Politik | 23.03.2016

Fraktion „Die Swisttaler“

Förderentscheidungen

Durch Städtebau-Sonderprogramm des Stadtentwicklungsministeriums werden insgesamt 147 Projekte in NRW mit insgesamt 72 Millionen Euro gefördert

Swisttal. Am 18. März teilte eine unabhängige Expertenjury ihre Förderentscheidungen mit. Bekanntlich hat die Gemeinde Swisttal kurz vor Fristende des Förderprogramms noch zwei Förderanträge gestellt. Der Antrag der SPD Ratsfraktion zum Um- und Ausbau des Jugendtreffs in Heimerzheim in Höhe von 175.840 Euro wurde goutiert. Die Fraktion „Die Swisttaler“ hat diesen Antrag in vollem Umfang unterstützt und freut sich, dass im Alten Kloster jetzt endlich ein Ausbau von Räumlichkeiten für eine umfassende Jugendarbeit und einen erweiterten Jugendtreff realisiert werden kann. Damit haben die Jugendlichen aus Heimerzheim und den Nachbarorten die Möglichkeit, einen zeitgemäß gestalten Jugendtreff nutzen zu können.

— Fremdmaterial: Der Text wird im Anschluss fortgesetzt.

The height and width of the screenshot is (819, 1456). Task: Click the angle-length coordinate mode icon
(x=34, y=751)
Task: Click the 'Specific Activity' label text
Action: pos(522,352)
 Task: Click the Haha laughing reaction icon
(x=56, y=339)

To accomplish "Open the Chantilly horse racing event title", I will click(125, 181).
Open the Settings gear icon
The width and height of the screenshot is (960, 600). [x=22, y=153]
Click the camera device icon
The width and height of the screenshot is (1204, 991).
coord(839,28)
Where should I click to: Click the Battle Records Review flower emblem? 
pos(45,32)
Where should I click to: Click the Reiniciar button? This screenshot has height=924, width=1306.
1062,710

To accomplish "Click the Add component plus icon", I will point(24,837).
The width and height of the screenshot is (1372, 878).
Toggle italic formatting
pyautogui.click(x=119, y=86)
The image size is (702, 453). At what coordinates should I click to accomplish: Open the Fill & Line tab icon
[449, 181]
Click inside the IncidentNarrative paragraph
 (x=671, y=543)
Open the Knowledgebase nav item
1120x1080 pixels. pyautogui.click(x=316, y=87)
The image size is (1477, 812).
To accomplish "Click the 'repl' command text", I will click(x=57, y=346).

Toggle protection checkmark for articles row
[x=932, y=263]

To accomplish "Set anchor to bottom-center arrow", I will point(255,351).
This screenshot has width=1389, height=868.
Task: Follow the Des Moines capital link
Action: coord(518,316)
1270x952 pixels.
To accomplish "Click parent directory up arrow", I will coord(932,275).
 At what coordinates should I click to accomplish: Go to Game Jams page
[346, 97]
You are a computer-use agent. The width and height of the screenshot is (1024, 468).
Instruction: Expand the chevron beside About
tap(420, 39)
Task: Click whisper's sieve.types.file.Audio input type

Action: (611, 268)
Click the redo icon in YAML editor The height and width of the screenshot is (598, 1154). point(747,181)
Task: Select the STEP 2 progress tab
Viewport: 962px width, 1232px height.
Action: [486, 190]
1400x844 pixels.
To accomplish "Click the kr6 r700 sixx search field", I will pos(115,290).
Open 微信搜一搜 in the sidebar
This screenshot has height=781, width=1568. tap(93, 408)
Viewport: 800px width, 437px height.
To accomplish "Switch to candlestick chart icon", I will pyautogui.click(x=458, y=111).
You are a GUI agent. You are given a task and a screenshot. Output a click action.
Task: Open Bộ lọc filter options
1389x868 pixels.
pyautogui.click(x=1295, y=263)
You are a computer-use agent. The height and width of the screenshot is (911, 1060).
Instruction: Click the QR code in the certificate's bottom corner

Bei der Gestaltung der Räumlichkeiten sollten die Interessen und Vorstellungen der Jugendlichen im größtmöglichen Umfang berücksichtigt werden. Der Jugendtreff wird damit entsprechend den Vorgaben des städtebaulichen Sonderprogramms auch ausgezeichnete Voraussetzungen für Integrationsmaßnahmen der in Heimerzheim und in den umliegenden Orten lebenden Jugendlichen aus Flüchtlingsfamilien bieten.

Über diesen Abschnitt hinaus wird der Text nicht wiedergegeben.